■ The problem
Could you output, word for word, the stretch from "My mind is full" through "I've faced before." in the eating disorder recovery post below?

■ Supplied text
--- START ---

Recovery is not a straightforward process. There are plenty of treatment options available (unfortunately at a price, but hopefully this will change...but they do exist), and some treatments are more appropriate for different types of eating disorders, others suit a person better.
|

"Forwards Ever, backwards never". That was the motto that existed in one of the African schools I taught in. It's a great mentality to have. Always look forward, and don't dwell on the past, because the past is in the past and there is nothing you can do to change it.

But you can alter the path your future takes.

In just a few weeks, I will be finishing my treatment for my eating disorder, I hope for the last time.

My mind is full of apprehension. My latest period of treatment has been intense, stressful and very costly. At the same time, I have learned an enormous amount about myself and how to overcome the barriers that I've faced before.

What is recovery like?

I've been asked by a number of people what is recovery like? What options are out there?

Recovery can be a very confusing place. One minute you accept you want to recover, and the next day something happens which makes you will your eating disorder to take the control back again.

Recovery is not a straightforward process. There are plenty of treatment options available (unfortunately at a price, but hopefully this will change...but they do exist), and some treatments are more appropriate for different types of eating disorders, others suit a person better. I did not suit art therapy, whereas the expression can be very cathartic for other sufferers.

I have had weekly one to one therapy; the approach has been more DBT, but my therapist has introduced other approaches additionally. I have also met regularly with a dietician to look at the psychological issues surrounding my issues with food, as well as challenging some of my educational thoughts.

Of course, these options have been treating a long term eating disorder as an outpatient. If I was an inpatient, I might have spent some time on bed rest, and focussing on the nutritional elements before I was able to consider any form of therapy. Depending on my progress, I might be allowed to engage in group therapies tackling body image, assertiveness, self esteem, and also nutritional education groups. Progress as an inpatient also helps you to build skills that will benefit you when you are discharged back into the community, such as building social networks, tackling the roots of the problem through therapy and family therapy, and learning life skills such as cooking and shopping. None of this you can engage with until your weight is healthy.

--- END ---

■ Material provided
--- START ---

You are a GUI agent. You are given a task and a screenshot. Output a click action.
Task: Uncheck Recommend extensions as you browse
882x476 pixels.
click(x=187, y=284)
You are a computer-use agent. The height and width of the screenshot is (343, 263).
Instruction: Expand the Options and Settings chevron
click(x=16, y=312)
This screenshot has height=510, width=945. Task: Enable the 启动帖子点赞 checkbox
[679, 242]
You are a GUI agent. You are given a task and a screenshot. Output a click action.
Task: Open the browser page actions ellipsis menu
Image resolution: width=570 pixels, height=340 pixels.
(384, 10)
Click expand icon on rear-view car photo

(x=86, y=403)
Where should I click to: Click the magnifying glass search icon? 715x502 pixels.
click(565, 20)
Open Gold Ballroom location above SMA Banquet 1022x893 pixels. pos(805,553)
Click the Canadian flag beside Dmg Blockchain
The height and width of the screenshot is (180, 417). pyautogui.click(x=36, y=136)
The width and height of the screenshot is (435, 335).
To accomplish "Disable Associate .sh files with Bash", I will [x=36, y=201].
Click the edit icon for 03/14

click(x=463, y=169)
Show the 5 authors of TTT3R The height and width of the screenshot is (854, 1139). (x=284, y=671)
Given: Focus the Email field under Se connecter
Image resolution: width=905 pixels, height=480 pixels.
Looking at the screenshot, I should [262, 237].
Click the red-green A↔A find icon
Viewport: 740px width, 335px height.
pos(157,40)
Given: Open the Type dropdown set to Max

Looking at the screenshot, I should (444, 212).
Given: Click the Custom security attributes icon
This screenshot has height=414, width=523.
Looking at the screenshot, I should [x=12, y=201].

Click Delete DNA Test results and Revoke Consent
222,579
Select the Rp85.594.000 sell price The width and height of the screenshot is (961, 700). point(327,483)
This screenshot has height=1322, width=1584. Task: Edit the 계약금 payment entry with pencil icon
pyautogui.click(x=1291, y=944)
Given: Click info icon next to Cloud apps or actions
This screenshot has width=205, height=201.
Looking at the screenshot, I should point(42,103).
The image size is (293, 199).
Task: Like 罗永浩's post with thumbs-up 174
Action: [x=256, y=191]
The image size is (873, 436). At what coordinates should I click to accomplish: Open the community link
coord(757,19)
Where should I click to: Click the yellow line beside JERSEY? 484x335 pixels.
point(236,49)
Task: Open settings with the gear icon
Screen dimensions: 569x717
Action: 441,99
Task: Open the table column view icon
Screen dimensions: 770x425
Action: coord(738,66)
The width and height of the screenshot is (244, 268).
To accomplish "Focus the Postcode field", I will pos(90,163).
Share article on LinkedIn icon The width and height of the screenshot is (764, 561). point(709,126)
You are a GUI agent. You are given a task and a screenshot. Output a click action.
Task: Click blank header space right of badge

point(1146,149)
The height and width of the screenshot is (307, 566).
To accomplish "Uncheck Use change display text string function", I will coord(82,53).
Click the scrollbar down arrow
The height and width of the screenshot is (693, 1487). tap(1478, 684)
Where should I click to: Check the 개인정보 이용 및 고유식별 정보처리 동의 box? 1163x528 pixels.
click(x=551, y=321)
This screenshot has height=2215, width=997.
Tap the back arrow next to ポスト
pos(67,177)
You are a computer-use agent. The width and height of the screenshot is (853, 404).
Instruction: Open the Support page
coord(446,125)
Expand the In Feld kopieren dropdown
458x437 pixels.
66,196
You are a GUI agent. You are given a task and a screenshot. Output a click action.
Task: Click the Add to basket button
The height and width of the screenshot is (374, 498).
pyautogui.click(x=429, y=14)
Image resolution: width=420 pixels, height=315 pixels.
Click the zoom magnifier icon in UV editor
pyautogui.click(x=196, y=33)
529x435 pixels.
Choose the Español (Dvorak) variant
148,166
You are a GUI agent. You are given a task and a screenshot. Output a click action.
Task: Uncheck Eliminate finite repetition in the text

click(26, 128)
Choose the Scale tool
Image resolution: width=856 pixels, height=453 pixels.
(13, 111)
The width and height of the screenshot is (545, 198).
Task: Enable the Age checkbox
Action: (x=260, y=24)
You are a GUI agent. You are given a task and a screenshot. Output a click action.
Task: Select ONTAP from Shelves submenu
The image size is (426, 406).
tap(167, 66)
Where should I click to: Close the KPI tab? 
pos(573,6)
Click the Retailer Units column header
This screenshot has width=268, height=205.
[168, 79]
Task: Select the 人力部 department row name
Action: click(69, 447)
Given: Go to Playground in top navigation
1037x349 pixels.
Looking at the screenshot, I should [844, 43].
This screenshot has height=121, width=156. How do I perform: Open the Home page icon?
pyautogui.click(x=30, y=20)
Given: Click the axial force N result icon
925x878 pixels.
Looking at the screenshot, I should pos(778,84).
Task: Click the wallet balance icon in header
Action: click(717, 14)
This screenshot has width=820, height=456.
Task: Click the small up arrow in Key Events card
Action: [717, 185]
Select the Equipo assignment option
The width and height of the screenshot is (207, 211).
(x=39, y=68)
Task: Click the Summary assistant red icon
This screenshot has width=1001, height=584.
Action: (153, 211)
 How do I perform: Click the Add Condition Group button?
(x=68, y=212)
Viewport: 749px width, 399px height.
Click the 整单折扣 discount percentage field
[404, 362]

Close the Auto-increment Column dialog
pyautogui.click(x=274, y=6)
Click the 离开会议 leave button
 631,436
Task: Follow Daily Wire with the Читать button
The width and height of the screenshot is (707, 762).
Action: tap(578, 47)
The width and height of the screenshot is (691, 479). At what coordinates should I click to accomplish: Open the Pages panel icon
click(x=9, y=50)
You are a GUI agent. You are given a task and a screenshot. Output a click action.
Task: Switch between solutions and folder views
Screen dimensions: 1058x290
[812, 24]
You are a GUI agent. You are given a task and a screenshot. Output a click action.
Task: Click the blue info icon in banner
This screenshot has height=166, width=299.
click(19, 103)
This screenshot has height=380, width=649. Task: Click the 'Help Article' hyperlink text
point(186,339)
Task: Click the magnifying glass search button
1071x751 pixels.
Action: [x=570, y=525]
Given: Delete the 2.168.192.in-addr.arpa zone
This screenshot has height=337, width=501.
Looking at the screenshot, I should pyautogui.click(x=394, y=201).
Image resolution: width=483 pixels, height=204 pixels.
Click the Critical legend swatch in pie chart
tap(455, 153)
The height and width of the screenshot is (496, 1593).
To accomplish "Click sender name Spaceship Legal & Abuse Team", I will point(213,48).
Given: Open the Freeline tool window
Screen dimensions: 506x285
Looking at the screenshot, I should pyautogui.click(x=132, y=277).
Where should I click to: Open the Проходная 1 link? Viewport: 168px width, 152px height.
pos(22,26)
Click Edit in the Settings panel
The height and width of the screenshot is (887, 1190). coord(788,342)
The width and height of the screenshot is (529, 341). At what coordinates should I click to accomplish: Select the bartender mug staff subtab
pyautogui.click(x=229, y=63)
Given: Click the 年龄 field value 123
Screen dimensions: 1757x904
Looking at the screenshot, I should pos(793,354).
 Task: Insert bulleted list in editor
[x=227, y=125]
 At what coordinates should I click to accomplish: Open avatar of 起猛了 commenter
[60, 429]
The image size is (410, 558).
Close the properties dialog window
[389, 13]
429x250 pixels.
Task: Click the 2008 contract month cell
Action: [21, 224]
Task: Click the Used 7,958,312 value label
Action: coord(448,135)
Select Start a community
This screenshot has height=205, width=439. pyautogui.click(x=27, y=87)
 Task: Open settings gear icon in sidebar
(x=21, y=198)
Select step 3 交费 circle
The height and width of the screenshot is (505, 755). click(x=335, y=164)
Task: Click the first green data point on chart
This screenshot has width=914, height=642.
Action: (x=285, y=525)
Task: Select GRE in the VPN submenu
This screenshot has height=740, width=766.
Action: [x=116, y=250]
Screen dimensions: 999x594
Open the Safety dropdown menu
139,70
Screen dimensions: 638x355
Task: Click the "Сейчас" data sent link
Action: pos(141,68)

--- END ---

■ Task response
My mind is full of apprehension. My latest period of treatment has been intense, stressful and very costly. At the same time, I have learned an enormous amount about myself and how to overcome the barriers that I've faced before.